## EXERCISE DETAILS
Only the line containing "Accetta tutti (1027, 2535)" and the lines after it, through the end of the data below, are to be returned, each exactly as it stands.

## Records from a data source
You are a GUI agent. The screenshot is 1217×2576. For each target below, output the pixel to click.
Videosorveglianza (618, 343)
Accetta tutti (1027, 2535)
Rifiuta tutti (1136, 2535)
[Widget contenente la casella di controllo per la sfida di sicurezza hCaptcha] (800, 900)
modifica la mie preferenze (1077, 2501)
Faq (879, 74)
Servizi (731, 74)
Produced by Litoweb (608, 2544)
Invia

## WRITTEN RESPONSE
Accetta tutti (1027, 2535)
Rifiuta tutti (1136, 2535)
[Widget contenente la casella di controllo per la sfida di sicurezza hCaptcha] (800, 900)
modifica la mie preferenze (1077, 2501)
Faq (879, 74)
Servizi (731, 74)
Produced by Litoweb (608, 2544)
Invia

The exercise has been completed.